Biden will visit Taiwan's TSMC chip plant in Arizona, hail supply chain fixes WASHINGTON Reuters President Joe Biden will visit the Arizona plant of TSMC on Tuesday as the Taiwanese chipmaker is expected to invest more than triple its investment in the factory to $40 billion, one of the largest foreign investments in U.S. history.

The investment is a big win for Biden after supply-chain issues disrupted the U.S. economy early in his presidency.

Apple CEO Tim Cook, TSMC founder Morris Chang, and the heads of chipmaker Micron, Sanjay Mehrotra, and NVIDIA founder and CEO Jensen Huang are among others who will be joining the Taiwan Semiconductor Manufacturing Co Ltd's facility in Phoenix to promote U.S. technology manufacturing.

The symbolic moving of the first equipment onto the shop floor of the $12 billion facility will be the subject of a tool-in ceremony.

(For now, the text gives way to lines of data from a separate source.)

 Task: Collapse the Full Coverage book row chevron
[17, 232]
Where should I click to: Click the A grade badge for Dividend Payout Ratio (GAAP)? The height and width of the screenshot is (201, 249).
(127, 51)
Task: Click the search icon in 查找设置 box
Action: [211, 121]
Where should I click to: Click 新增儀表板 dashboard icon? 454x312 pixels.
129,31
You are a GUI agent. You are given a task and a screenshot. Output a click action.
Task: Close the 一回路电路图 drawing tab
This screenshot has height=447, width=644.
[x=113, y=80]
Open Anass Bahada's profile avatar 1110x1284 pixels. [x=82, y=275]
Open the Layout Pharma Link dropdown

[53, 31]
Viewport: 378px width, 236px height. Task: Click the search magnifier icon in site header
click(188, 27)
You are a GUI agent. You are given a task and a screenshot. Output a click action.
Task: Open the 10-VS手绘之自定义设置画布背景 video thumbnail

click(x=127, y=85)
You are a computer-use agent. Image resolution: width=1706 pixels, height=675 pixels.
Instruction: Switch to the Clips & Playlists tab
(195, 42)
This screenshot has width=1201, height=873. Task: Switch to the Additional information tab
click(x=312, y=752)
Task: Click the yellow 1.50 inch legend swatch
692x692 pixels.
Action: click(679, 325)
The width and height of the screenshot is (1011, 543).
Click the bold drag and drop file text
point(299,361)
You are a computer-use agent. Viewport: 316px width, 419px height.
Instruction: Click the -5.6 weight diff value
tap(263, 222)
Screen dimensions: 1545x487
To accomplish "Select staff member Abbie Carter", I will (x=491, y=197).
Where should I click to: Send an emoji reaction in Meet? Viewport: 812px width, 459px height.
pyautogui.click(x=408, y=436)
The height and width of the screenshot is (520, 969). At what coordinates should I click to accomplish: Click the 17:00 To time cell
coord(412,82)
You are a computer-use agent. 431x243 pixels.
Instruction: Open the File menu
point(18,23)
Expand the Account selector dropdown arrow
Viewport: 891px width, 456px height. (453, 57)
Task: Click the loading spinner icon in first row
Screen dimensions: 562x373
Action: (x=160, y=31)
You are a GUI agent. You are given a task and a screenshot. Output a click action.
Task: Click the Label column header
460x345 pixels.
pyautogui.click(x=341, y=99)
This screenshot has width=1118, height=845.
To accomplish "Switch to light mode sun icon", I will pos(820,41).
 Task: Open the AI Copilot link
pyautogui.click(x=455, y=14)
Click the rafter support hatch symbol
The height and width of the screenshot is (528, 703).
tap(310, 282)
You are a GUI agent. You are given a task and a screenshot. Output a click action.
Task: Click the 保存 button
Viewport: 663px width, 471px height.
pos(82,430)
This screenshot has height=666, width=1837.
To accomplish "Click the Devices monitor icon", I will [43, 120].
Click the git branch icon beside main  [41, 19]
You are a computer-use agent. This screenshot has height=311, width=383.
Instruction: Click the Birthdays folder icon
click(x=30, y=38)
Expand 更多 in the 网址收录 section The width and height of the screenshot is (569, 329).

The plant is scheduled to be operational in 2024.

TSMC is the world's largest contract chipmaker and a major supplier of major U.S. hardware manufacturers such as Apple and NVIDIA.

In a speech prepared for Tuesday's event, NVIDIA's Huang said that TSMC's investment in the United States is a masterstroke and a game-changing development for the industry.

The plan to build a second nearby facility that will produce advanced chips by 2026 will be announced by TSMC executives.

The company will announce its second plant will produce advanced N 3 chips by 2026 and that its current facility will develop even more cutting edge chips than originally proposed, going from N 5 to N 4 at the end of the day.

TSMC's investment in Arizona will total $40 billion, making it the company's largest investment outside Taiwan and one of the largest foreign direct investments in U.S. history.

Biden wanted to boost the production of semiconductors after the pandemic caused supply-chain problems that resulted in shortages of chips for vehicles and many other items.

U.S. semiconductor production now accounts for just 12% of the global total, a decrease from 37% two decades ago, according to a White House report on supply-chain problems last year.

China is increasing military pressure to assert its sovereignty claims because of Taiwan's dominant position as a maker of chips used in everything from cell phones and cars to fighter jets.

China claims Taiwan as its territory despite the strong objections of the democratically elected government in Taipei, which rejects Beijing's sovereignty claims.

The $52.7 billion Chips and Science Act, signed by Biden in August, aims to prevent supply-chain woes.

Brian Deese, the director of the White House National Economic Council, said that the president's trip was a significant milestone in the progress of TSMC in bringing the most advanced semiconductor manufacturing back to the U.S.

After Republican Donald Trump won the state in 2016, Biden's victory in Arizona helped propel him to the White House.

Biden intends to seek a second four-year term in 2024.